══ Text block ══

Block 508 illustrates that, in one embodiment, receiving may include receiving the load balancing parameters in an unsolicited fashion, as described above. In one embodiment, unsolicited receiving may include receiving an unsolicited message from an authenticator indicating a change in the load balancing parameters, as described above. In various embodiments, unsolicited receiving may include having a timer associated with the base station as part of an authenticator, and when the timer on an authenticator expires, transmitting an unsolicited message to the base station indicating the state of the authenticator, as described above. In some embodiments, receiving may include receiving, as part of an otherwise non-load balancing message, a type-length-value (TLV) element indicating the state of an authenticator, as described above. In various embodiments, the actions described above may be performed by base station 212 of FIG. 2 or a transceiver 302 and/or controller 304 of FIG. 3, as described above.
In one embodiment, the load balancing parameters may includes a load component indicating the amount of work that the authenticator is currently performing; and a general health component indicating the overall ability of the authenticator to process requests, as described above. In various embodiments, the load component may include a control load component indicating the amount of unused capability currently available for processing control requests, and a data load component indicating the amount of unused capability currently available for processing user data, as described above. In some embodiments, the general health component may include a one-dimensional parameter having a plurality of states, as described above. In various embodiments, the parameters described above may be received by base station 212 of FIG. 2 or a transceiver 302 of FIG. 3 and stored by a memory 306 of FIG. 3, as described above.
Block 510 illustrates that, in one embodiment, a message may be received, from a mobile station, which includes a request to join a network including the base station, as described above. In various embodiments, the message described above may be received by base station 212 of FIG. 2 or a transceiver 302 of FIG. 3, as described above.
Block 512 illustrates that, in one embodiment, an authenticator, to authenticate the mobile station, may be selected based upon the load balancing parameters, as described above. In some embodiments, selecting may include selecting an authenticator from a sub-set of authenticators having the highest available general health state, and if the subset of authenticators includes a plurality of authenticators, selecting an individual authenticator from the sub-set of authenticators in a round robin fashion or based on the load information, as described above. In various embodiments, the actions described above may be performed by base station 212 of FIG. 2 or controller 304 of FIG. 3, as described above.

═══
══ Material ══

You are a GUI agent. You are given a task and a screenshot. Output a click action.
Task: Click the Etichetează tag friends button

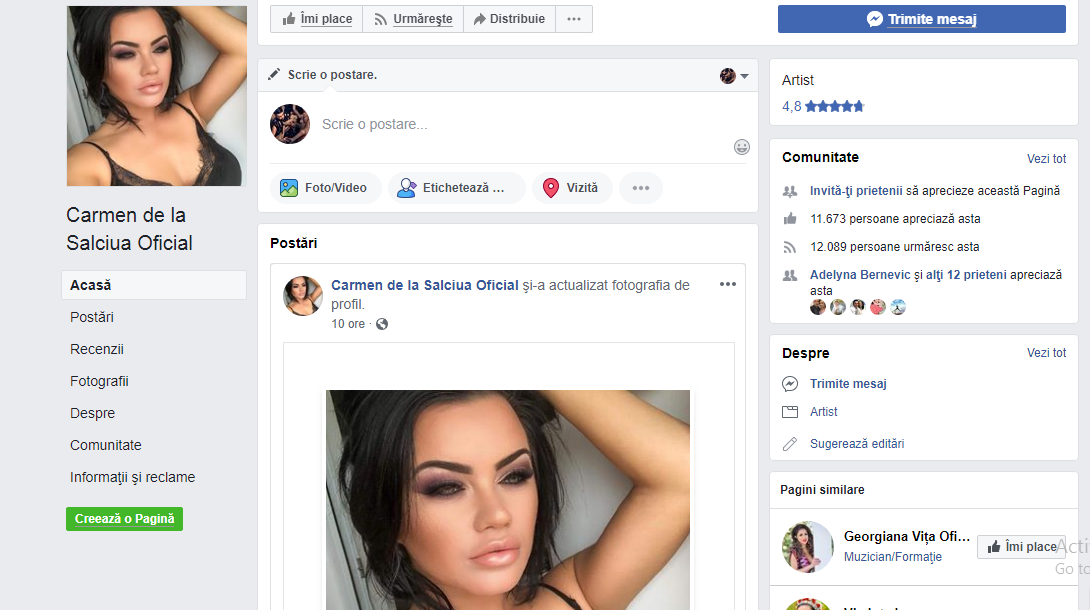click(456, 188)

═══

▶ _Tasks to carry out_:
1. According to the load balancing passage, what two components may the load balancing parameters include?
2. Carry on the load balancing passage past its final sentence.

▶ _Responses_:
1. A load component and a general health component.

2.
Block 514 illustrates that, in one embodiment, a request for mobile station authentication from the selected authenticator may be transmitted to the selected authenticator, as described above. In one embodiment, this may include forwarding a message from the mobile station, as described above. In another embodiment, this may include receiving a request, reformatting it, and transmitting the request to the selected authenticator, as described above. In various embodiments, the actions described above may be performed by base station 212 of FIG. 2 or a transceiver 302 and/or controller 304 of FIG. 3, as described above.
Implementations of the various techniques described herein may be implemented in digital electronic circuitry, or in computer hardware, firmware, software, or in combinations of them. Implementations may be implemented as a computer program product, i.e., a computer program tangibly embodied in an information carrier, e.g., in a machine-readable storage device or in a propagated signal, for execution by, or to control the operation of, data processing apparatus, e.g., a programmable processor, a computer, or multiple computers. A computer program, such as the computer program(s) described above, can be written in any form of programming language, including compiled or interpreted languages, and can be deployed in any form, including as a stand-alone program or as a module, component, subroutine, or other unit suitable for use in a computing environment. A computer program can be deployed to be executed on one computer or on multiple computers at one site or distributed across multiple sites and interconnected by a communication network.
Method steps may be performed by one or more programmable processors executing a computer program to perform functions by operating on input data and generating output. Method steps also may be performed by, and an apparatus may be implemented as, special purpose logic circuitry, e.g., an FPGA (field programmable gate array) or an ASIC (application-specific integrated circuit).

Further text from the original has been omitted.